Each line below must be transcribed with no word changed.
____________________
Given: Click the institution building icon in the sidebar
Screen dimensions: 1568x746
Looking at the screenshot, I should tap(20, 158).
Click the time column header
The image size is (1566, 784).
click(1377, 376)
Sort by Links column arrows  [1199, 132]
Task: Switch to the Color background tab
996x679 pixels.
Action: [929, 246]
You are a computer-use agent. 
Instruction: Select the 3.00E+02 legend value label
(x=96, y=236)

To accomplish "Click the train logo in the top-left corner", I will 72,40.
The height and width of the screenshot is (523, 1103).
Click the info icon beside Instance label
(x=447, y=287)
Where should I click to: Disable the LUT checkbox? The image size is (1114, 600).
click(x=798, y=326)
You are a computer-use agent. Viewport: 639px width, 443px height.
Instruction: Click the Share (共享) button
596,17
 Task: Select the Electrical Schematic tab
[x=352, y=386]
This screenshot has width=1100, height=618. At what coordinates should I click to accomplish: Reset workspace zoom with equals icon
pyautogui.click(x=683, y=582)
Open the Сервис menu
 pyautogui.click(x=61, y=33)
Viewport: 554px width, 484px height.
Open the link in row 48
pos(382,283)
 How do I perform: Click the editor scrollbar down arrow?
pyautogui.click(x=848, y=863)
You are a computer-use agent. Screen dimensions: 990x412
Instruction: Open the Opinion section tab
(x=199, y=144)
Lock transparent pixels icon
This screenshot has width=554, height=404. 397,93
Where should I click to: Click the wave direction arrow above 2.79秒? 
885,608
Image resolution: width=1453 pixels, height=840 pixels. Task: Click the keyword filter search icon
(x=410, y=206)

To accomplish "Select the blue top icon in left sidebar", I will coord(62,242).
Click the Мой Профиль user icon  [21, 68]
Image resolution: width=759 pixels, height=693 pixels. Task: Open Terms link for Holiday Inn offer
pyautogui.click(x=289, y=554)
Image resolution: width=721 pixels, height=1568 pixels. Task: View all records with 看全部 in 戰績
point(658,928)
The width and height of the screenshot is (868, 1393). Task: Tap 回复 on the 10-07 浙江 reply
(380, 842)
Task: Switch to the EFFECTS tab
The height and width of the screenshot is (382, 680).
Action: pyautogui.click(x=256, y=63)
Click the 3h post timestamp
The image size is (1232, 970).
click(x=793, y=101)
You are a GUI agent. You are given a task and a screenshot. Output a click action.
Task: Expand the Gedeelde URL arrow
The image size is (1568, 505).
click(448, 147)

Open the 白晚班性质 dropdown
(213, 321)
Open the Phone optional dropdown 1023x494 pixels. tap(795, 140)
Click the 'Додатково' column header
____________________
Exercise solution
Given: Click the institution building icon in the sidebar
Screen dimensions: 1568x746
Looking at the screenshot, I should tap(20, 158).
Click the time column header
The image size is (1566, 784).
click(1377, 376)
Sort by Links column arrows  [1199, 132]
Task: Switch to the Color background tab
996x679 pixels.
Action: [929, 246]
You are a computer-use agent. 
Instruction: Select the 3.00E+02 legend value label
(x=96, y=236)

To accomplish "Click the train logo in the top-left corner", I will 72,40.
The height and width of the screenshot is (523, 1103).
Click the info icon beside Instance label
(x=447, y=287)
Where should I click to: Disable the LUT checkbox? The image size is (1114, 600).
click(x=798, y=326)
You are a computer-use agent. Viewport: 639px width, 443px height.
Instruction: Click the Share (共享) button
596,17
 Task: Select the Electrical Schematic tab
[x=352, y=386]
This screenshot has width=1100, height=618. At what coordinates should I click to accomplish: Reset workspace zoom with equals icon
pyautogui.click(x=683, y=582)
Open the Сервис menu
 pyautogui.click(x=61, y=33)
Viewport: 554px width, 484px height.
Open the link in row 48
pos(382,283)
 How do I perform: Click the editor scrollbar down arrow?
pyautogui.click(x=848, y=863)
You are a computer-use agent. Screen dimensions: 990x412
Instruction: Open the Opinion section tab
(x=199, y=144)
Lock transparent pixels icon
This screenshot has width=554, height=404. 397,93
Where should I click to: Click the wave direction arrow above 2.79秒? 
885,608
Image resolution: width=1453 pixels, height=840 pixels. Task: Click the keyword filter search icon
(x=410, y=206)

To accomplish "Select the blue top icon in left sidebar", I will coord(62,242).
Click the Мой Профиль user icon  [21, 68]
Image resolution: width=759 pixels, height=693 pixels. Task: Open Terms link for Holiday Inn offer
pyautogui.click(x=289, y=554)
Image resolution: width=721 pixels, height=1568 pixels. Task: View all records with 看全部 in 戰績
point(658,928)
The width and height of the screenshot is (868, 1393). Task: Tap 回复 on the 10-07 浙江 reply
(380, 842)
Task: Switch to the EFFECTS tab
The height and width of the screenshot is (382, 680).
Action: pyautogui.click(x=256, y=63)
Click the 3h post timestamp
The image size is (1232, 970).
click(x=793, y=101)
You are a GUI agent. You are given a task and a screenshot. Output a click action.
Task: Expand the Gedeelde URL arrow
The image size is (1568, 505).
click(448, 147)

Open the 白晚班性质 dropdown
(213, 321)
Open the Phone optional dropdown 1023x494 pixels. tap(795, 140)
Click the 'Додатково' column header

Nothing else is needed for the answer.